··· Alıştırma Kayıtları

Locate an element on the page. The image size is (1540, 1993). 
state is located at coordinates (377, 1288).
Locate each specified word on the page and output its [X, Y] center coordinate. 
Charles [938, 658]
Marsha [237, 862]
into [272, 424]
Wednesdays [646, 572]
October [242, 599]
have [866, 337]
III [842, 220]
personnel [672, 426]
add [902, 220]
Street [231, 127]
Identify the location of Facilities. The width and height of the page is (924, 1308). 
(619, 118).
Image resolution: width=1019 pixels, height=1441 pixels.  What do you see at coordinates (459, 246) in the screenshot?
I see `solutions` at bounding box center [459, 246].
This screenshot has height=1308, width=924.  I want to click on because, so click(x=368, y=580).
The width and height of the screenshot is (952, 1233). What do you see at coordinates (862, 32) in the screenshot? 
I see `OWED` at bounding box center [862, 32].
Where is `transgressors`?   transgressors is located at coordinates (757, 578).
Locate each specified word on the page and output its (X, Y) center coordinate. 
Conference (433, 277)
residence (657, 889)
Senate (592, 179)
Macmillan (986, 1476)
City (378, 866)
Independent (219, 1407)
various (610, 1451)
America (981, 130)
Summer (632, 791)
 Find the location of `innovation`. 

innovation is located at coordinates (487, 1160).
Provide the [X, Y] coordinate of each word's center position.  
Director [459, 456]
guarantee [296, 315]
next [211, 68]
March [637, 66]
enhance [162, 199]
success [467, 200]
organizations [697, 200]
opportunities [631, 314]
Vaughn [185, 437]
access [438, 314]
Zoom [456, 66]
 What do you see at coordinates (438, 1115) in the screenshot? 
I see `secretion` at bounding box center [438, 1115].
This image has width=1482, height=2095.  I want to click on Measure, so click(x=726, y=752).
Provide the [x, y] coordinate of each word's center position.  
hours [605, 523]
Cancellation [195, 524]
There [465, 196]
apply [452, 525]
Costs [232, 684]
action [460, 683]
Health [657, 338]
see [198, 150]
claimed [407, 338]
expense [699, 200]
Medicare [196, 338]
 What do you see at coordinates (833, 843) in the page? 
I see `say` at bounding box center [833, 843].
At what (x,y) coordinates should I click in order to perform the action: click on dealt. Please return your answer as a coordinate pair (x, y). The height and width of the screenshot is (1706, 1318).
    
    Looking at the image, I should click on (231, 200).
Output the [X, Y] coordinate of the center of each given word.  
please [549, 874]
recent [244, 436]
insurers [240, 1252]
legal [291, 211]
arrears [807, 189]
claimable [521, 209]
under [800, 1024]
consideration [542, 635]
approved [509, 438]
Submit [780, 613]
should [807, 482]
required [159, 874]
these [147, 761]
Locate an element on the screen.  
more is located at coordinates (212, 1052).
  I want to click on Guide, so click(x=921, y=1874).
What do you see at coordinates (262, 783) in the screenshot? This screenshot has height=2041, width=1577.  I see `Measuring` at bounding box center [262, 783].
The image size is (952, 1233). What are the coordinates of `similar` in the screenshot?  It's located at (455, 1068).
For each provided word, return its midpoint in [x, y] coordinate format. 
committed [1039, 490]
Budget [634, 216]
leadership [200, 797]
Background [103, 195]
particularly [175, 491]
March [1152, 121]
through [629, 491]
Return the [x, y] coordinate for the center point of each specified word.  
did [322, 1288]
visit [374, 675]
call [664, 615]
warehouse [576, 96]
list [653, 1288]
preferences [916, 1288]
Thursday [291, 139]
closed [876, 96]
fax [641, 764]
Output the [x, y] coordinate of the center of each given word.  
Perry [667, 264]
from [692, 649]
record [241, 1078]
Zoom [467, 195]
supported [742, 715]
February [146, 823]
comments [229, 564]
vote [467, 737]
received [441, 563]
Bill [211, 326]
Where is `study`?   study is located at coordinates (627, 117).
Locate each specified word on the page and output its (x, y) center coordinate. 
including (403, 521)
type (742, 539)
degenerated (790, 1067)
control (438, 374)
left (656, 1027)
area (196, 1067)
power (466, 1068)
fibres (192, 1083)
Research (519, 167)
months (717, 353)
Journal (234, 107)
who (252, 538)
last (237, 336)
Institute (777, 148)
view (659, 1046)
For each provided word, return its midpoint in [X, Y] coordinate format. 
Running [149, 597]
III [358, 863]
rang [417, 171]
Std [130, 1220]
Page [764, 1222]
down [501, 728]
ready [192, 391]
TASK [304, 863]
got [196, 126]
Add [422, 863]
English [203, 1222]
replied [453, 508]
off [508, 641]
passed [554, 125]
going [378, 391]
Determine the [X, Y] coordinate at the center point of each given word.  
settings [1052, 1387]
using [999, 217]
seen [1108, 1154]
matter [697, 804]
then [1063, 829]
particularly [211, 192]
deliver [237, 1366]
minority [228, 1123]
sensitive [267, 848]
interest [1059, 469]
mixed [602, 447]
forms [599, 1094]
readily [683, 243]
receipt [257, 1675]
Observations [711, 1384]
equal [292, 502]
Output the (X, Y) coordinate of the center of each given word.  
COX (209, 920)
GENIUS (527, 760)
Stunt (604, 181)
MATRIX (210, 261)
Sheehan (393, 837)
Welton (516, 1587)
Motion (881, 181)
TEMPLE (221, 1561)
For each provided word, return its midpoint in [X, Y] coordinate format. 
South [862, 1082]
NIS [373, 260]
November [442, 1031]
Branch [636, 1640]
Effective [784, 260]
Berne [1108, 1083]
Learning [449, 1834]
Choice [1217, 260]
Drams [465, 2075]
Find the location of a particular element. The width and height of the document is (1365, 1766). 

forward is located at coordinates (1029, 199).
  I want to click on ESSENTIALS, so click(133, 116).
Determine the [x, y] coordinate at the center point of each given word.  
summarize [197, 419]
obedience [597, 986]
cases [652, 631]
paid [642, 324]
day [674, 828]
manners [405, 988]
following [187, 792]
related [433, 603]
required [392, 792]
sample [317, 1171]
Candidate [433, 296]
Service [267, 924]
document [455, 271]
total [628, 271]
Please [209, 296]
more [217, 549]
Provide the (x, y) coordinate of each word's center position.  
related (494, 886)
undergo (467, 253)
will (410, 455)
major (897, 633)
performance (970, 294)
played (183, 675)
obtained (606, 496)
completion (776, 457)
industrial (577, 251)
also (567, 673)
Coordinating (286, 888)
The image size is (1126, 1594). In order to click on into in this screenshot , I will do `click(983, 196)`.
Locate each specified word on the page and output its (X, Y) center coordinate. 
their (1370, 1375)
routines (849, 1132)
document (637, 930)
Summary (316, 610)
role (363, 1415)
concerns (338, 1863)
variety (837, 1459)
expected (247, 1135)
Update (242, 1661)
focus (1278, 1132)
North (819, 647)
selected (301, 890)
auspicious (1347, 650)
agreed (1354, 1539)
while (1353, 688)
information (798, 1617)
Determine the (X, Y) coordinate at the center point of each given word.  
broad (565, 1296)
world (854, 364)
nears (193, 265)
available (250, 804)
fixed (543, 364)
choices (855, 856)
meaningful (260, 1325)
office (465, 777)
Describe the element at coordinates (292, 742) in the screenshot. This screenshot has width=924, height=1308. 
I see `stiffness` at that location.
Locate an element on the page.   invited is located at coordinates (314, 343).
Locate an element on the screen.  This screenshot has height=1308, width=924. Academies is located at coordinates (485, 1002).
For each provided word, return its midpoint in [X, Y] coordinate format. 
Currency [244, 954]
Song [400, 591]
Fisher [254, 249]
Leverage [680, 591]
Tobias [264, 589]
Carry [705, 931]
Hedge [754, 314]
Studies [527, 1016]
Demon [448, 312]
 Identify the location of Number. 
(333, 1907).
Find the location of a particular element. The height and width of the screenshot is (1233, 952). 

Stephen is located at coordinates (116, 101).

······

Yönerge: Lütfen yukarıdaki öğelerin tümünü yeniden yaz; "each specified word" ifadesini "each listed word" ile değiştir, geri kalan her şeyi aynen koru.

Yazılı Yanıt:
Locate an element on the page. The image size is (1540, 1993). 
state is located at coordinates (377, 1288).
Locate each listed word on the page and output its [X, Y] center coordinate. 
Charles [938, 658]
Marsha [237, 862]
into [272, 424]
Wednesdays [646, 572]
October [242, 599]
have [866, 337]
III [842, 220]
personnel [672, 426]
add [902, 220]
Street [231, 127]
Identify the location of Facilities. The width and height of the page is (924, 1308). 
(619, 118).
Image resolution: width=1019 pixels, height=1441 pixels.  What do you see at coordinates (459, 246) in the screenshot?
I see `solutions` at bounding box center [459, 246].
This screenshot has height=1308, width=924.  I want to click on because, so click(x=368, y=580).
The width and height of the screenshot is (952, 1233). What do you see at coordinates (862, 32) in the screenshot? 
I see `OWED` at bounding box center [862, 32].
Where is `transgressors`?   transgressors is located at coordinates (757, 578).
Locate each listed word on the page and output its (X, Y) center coordinate. 
Conference (433, 277)
residence (657, 889)
Senate (592, 179)
Macmillan (986, 1476)
City (378, 866)
Independent (219, 1407)
various (610, 1451)
America (981, 130)
Summer (632, 791)
 Find the location of `innovation`. 

innovation is located at coordinates (487, 1160).
Provide the [X, Y] coordinate of each word's center position.  
Director [459, 456]
guarantee [296, 315]
next [211, 68]
March [637, 66]
enhance [162, 199]
success [467, 200]
organizations [697, 200]
opportunities [631, 314]
Vaughn [185, 437]
access [438, 314]
Zoom [456, 66]
 What do you see at coordinates (438, 1115) in the screenshot? 
I see `secretion` at bounding box center [438, 1115].
This image has width=1482, height=2095.  I want to click on Measure, so click(x=726, y=752).
Provide the [x, y] coordinate of each word's center position.  
hours [605, 523]
Cancellation [195, 524]
There [465, 196]
apply [452, 525]
Costs [232, 684]
action [460, 683]
Health [657, 338]
see [198, 150]
claimed [407, 338]
expense [699, 200]
Medicare [196, 338]
 What do you see at coordinates (833, 843) in the page? 
I see `say` at bounding box center [833, 843].
At what (x,y) coordinates should I click in order to perform the action: click on dealt. Please return your answer as a coordinate pair (x, y). The height and width of the screenshot is (1706, 1318).
    
    Looking at the image, I should click on (231, 200).
Output the [X, Y] coordinate of the center of each given word.  
please [549, 874]
recent [244, 436]
insurers [240, 1252]
legal [291, 211]
arrears [807, 189]
claimable [521, 209]
under [800, 1024]
consideration [542, 635]
approved [509, 438]
Submit [780, 613]
should [807, 482]
required [159, 874]
these [147, 761]
Locate an element on the screen.  
more is located at coordinates (212, 1052).
  I want to click on Guide, so click(x=921, y=1874).
What do you see at coordinates (262, 783) in the screenshot? This screenshot has height=2041, width=1577.  I see `Measuring` at bounding box center [262, 783].
The image size is (952, 1233). What are the coordinates of `similar` in the screenshot?  It's located at (455, 1068).
For each provided word, return its midpoint in [x, y] coordinate format. 
committed [1039, 490]
Budget [634, 216]
leadership [200, 797]
Background [103, 195]
particularly [175, 491]
March [1152, 121]
through [629, 491]
Return the [x, y] coordinate for the center point of each listed word.  
did [322, 1288]
visit [374, 675]
call [664, 615]
warehouse [576, 96]
list [653, 1288]
preferences [916, 1288]
Thursday [291, 139]
closed [876, 96]
fax [641, 764]
Output the [x, y] coordinate of the center of each given word.  
Perry [667, 264]
from [692, 649]
record [241, 1078]
Zoom [467, 195]
supported [742, 715]
February [146, 823]
comments [229, 564]
vote [467, 737]
received [441, 563]
Bill [211, 326]
Where is `study`?   study is located at coordinates (627, 117).
Locate each listed word on the page and output its (x, y) center coordinate. 
including (403, 521)
type (742, 539)
degenerated (790, 1067)
control (438, 374)
left (656, 1027)
area (196, 1067)
power (466, 1068)
fibres (192, 1083)
Research (519, 167)
months (717, 353)
Journal (234, 107)
who (252, 538)
last (237, 336)
Institute (777, 148)
view (659, 1046)
For each provided word, return its midpoint in [X, Y] coordinate format. 
Running [149, 597]
III [358, 863]
rang [417, 171]
Std [130, 1220]
Page [764, 1222]
down [501, 728]
ready [192, 391]
TASK [304, 863]
got [196, 126]
Add [422, 863]
English [203, 1222]
replied [453, 508]
off [508, 641]
passed [554, 125]
going [378, 391]
Determine the [X, Y] coordinate at the center point of each given word.  
settings [1052, 1387]
using [999, 217]
seen [1108, 1154]
matter [697, 804]
then [1063, 829]
particularly [211, 192]
deliver [237, 1366]
minority [228, 1123]
sensitive [267, 848]
interest [1059, 469]
mixed [602, 447]
forms [599, 1094]
readily [683, 243]
receipt [257, 1675]
Observations [711, 1384]
equal [292, 502]
Output the (X, Y) coordinate of the center of each given word.  
COX (209, 920)
GENIUS (527, 760)
Stunt (604, 181)
MATRIX (210, 261)
Sheehan (393, 837)
Welton (516, 1587)
Motion (881, 181)
TEMPLE (221, 1561)
For each provided word, return its midpoint in [X, Y] coordinate format. 
South [862, 1082]
NIS [373, 260]
November [442, 1031]
Branch [636, 1640]
Effective [784, 260]
Berne [1108, 1083]
Learning [449, 1834]
Choice [1217, 260]
Drams [465, 2075]
Find the location of a particular element. The width and height of the document is (1365, 1766). 

forward is located at coordinates (1029, 199).
  I want to click on ESSENTIALS, so click(133, 116).
Determine the [x, y] coordinate at the center point of each given word.  
summarize [197, 419]
obedience [597, 986]
cases [652, 631]
paid [642, 324]
day [674, 828]
manners [405, 988]
following [187, 792]
related [433, 603]
required [392, 792]
sample [317, 1171]
Candidate [433, 296]
Service [267, 924]
document [455, 271]
total [628, 271]
Please [209, 296]
more [217, 549]
Provide the (x, y) coordinate of each word's center position.  
related (494, 886)
undergo (467, 253)
will (410, 455)
major (897, 633)
performance (970, 294)
played (183, 675)
obtained (606, 496)
completion (776, 457)
industrial (577, 251)
also (567, 673)
Coordinating (286, 888)
The image size is (1126, 1594). In order to click on into in this screenshot , I will do `click(983, 196)`.
Locate each listed word on the page and output its (X, Y) center coordinate. 
their (1370, 1375)
routines (849, 1132)
document (637, 930)
Summary (316, 610)
role (363, 1415)
concerns (338, 1863)
variety (837, 1459)
expected (247, 1135)
Update (242, 1661)
focus (1278, 1132)
North (819, 647)
selected (301, 890)
auspicious (1347, 650)
agreed (1354, 1539)
while (1353, 688)
information (798, 1617)
Determine the (X, Y) coordinate at the center point of each given word.  
broad (565, 1296)
world (854, 364)
nears (193, 265)
available (250, 804)
fixed (543, 364)
choices (855, 856)
meaningful (260, 1325)
office (465, 777)
Describe the element at coordinates (292, 742) in the screenshot. This screenshot has width=924, height=1308. 
I see `stiffness` at that location.
Locate an element on the page.   invited is located at coordinates (314, 343).
Locate an element on the screen.  This screenshot has height=1308, width=924. Academies is located at coordinates (485, 1002).
For each provided word, return its midpoint in [X, Y] coordinate format. 
Currency [244, 954]
Song [400, 591]
Fisher [254, 249]
Leverage [680, 591]
Tobias [264, 589]
Carry [705, 931]
Hedge [754, 314]
Studies [527, 1016]
Demon [448, 312]
 Identify the location of Number. 
(333, 1907).
Find the location of a particular element. The height and width of the screenshot is (1233, 952). 

Stephen is located at coordinates (116, 101).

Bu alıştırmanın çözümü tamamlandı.